Only the lines from the one that contains "You are a computer-use" to the last line below, both included, should be transcribed. Pictures stay out of the copy.

Saved data entries
####################
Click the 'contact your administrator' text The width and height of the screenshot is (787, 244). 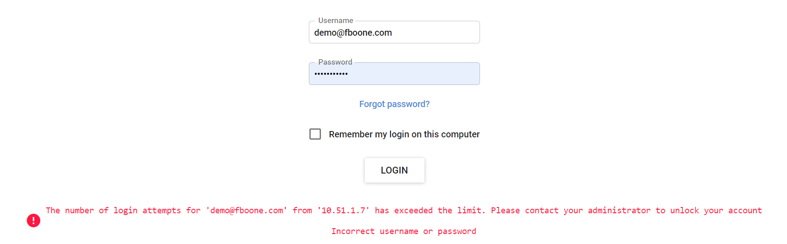click(x=587, y=211)
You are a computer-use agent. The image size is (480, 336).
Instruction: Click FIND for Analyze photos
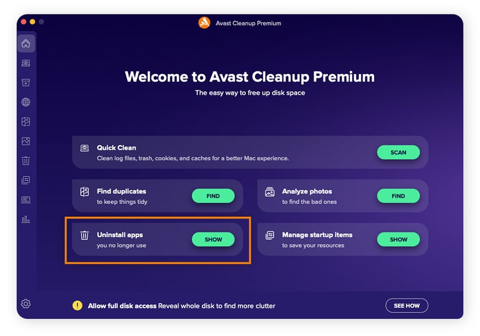coord(398,196)
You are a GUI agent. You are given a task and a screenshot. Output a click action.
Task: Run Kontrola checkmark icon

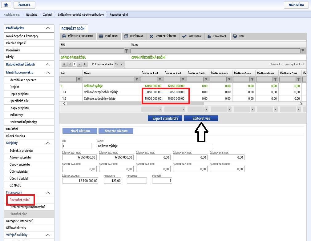(184, 36)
####################
_Finished task:_
You are a computer-use agent. The image size is (480, 336).
Instruction: Click FIND for Analyze photos
coord(398,196)
You are a GUI agent. You are given a task and a screenshot. Output a click action.
Task: Run Kontrola checkmark icon

(184, 36)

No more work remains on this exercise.